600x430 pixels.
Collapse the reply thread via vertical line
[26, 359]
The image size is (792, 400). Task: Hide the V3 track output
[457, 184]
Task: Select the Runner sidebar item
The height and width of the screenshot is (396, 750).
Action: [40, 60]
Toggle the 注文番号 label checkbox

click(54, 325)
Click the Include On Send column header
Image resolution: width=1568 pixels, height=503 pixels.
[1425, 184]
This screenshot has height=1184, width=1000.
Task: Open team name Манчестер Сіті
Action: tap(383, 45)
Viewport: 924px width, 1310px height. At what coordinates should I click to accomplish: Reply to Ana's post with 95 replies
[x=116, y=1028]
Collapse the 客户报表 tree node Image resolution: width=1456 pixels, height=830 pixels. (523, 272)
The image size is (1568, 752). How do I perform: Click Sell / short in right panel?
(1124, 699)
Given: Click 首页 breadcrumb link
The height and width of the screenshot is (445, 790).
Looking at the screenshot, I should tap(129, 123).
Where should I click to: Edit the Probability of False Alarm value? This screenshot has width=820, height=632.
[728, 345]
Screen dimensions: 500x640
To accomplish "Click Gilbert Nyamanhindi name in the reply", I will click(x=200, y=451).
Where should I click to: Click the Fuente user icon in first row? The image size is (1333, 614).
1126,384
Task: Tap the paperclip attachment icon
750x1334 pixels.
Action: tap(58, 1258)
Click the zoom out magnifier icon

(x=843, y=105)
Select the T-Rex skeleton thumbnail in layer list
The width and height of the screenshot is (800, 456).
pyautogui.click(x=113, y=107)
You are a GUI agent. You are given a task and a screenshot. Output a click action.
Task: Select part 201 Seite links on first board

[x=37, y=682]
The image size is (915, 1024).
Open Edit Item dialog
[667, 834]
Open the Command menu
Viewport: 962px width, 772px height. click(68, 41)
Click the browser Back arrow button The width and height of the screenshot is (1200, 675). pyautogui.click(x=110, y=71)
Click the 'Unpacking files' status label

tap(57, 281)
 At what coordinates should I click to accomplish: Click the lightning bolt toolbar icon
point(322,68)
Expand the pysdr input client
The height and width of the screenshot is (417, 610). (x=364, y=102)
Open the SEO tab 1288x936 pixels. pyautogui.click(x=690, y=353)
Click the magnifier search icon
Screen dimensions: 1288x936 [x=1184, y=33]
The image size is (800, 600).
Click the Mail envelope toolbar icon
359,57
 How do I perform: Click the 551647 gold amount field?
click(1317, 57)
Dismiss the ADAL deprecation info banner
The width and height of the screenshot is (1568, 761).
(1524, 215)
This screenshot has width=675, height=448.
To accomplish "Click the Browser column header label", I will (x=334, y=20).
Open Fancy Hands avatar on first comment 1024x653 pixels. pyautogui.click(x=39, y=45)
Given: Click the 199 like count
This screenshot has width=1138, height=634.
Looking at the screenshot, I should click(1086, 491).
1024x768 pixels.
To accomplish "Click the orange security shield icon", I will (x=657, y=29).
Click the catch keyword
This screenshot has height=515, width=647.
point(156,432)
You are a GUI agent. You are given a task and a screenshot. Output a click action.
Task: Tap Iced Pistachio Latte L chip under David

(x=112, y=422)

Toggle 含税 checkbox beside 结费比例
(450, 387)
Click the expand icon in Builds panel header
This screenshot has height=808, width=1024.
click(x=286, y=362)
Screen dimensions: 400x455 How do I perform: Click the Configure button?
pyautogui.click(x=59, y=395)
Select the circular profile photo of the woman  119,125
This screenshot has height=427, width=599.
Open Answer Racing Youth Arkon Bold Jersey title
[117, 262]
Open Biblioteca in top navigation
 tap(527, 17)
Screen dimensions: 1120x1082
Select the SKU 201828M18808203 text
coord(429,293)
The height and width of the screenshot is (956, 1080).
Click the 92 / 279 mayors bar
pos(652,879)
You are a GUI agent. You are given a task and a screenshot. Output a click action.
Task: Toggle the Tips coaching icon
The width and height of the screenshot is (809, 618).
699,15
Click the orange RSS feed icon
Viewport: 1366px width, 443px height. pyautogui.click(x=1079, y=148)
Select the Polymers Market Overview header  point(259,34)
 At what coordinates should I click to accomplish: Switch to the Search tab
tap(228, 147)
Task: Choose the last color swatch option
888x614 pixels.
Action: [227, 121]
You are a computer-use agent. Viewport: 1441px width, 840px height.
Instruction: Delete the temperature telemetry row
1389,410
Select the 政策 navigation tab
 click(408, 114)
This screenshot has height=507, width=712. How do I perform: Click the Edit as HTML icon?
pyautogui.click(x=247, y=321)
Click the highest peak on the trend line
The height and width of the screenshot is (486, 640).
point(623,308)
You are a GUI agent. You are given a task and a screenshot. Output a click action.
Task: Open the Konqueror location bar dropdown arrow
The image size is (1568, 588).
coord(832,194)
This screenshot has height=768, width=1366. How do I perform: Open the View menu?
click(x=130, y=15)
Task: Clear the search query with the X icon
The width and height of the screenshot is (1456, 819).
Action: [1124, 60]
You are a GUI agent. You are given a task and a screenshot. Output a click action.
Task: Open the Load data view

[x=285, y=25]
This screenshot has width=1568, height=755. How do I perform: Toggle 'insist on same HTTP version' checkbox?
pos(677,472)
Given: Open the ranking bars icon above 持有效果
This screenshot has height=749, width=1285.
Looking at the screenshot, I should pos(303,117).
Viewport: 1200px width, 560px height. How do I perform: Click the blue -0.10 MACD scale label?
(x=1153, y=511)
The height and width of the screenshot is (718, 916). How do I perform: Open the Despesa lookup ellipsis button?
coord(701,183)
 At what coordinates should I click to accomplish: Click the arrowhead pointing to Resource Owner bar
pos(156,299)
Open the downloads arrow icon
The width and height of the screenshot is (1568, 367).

☆ ☆ ☆

=== Exercise requirements ===
For each line above that contains the word "will", make a copy.

=== Response box ===
To accomplish "Click Gilbert Nyamanhindi name in the reply", I will click(x=200, y=451).
To accomplish "Click the Browser column header label", I will (x=334, y=20).
To accomplish "Click the orange security shield icon", I will (x=657, y=29).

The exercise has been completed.